Андрей Тавров. Самурай: Поэма. – М.: АРГО-РИСК; Тверь: KOLLONA Publications, 2006, 56 c.
В 1917 г. в Крыму Марина Цветаева посещает литературное общество «Хлам» (где собираются Художники – Литераторы – Актеры – Музыканты). В одном из своих писем она приводит монолог одного из участников общества. Господин средних лет рассказывает о поэте Мандельштаме: «Я, например, говорю ему: стихи создаются из трех элементов: мысли, краски, музыки». А он мне в ответ: «Лучше играйте тогда на рояле!» – «А из чего, по-вашему, создаются стихи? Элемент стиха – слово. В начале было слово┘» – «Ну, вижу, тут разговор бесполезен┘»
В наше время этот интересный разговор, похоже, только начинается. Но начинается он не с обывательских «мыслей, красок и музыки», а с разговора о Слове пустом и полном, о традиции вслушивания в то самое Слово, которое, по мнению Мандельштама (и не только его), сквозит за поэтической речью как таковой. Оговоримся – в лоне извечной традиции оно слышится за вязью и поступью только живой речи. Уход же в наполненное собой и только собой псевдостиховое многоречивое пространство для нынешнего времени – что-то вроде симптома тяжелой болезни. Ее условно можно окрестить «болезнью равенства самому себе».

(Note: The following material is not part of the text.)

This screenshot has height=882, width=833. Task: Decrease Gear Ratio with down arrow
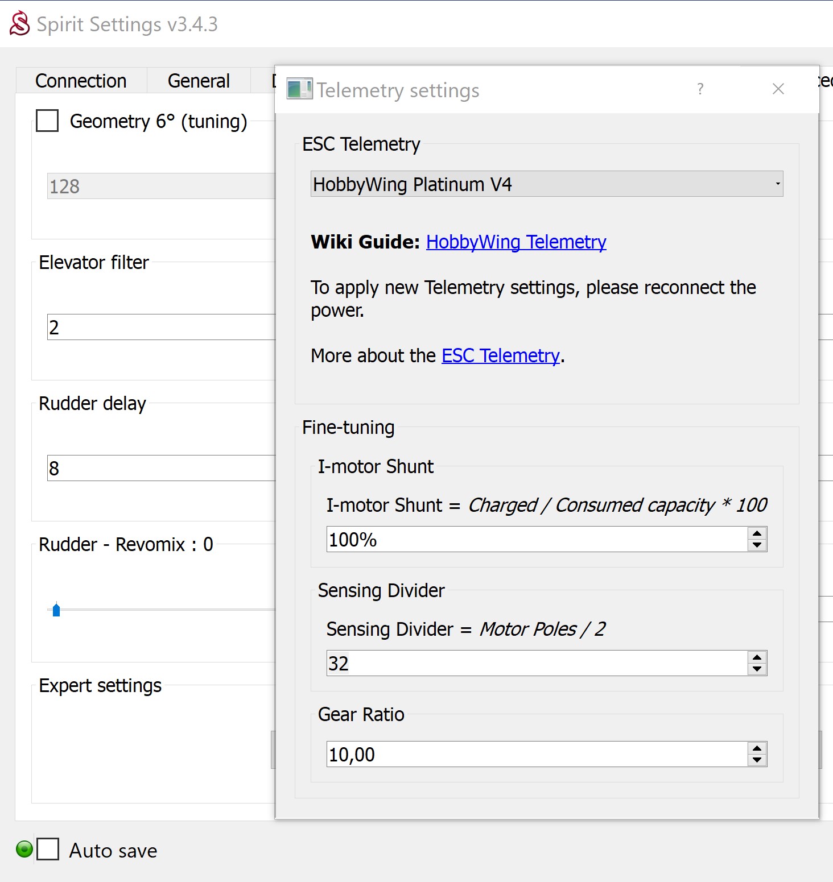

Когда элементом стиха и в самом деле становится Слово как Логос, мы тут же попадаем в сферу традиции. Имена художников, знаменующие эту извечную традицию, могут быть самыми разными: в поэзии Андрея Таврова это Томас Стернз Элиот, Эзра Паунд, Иосиф Бродский и Осип Мандельштам.
«Самурай» – это заключительная часть поэмы «Psyhai» (начало опубликовано в вышедшем в прошлом году сборнике «Парусник «Ахилл»).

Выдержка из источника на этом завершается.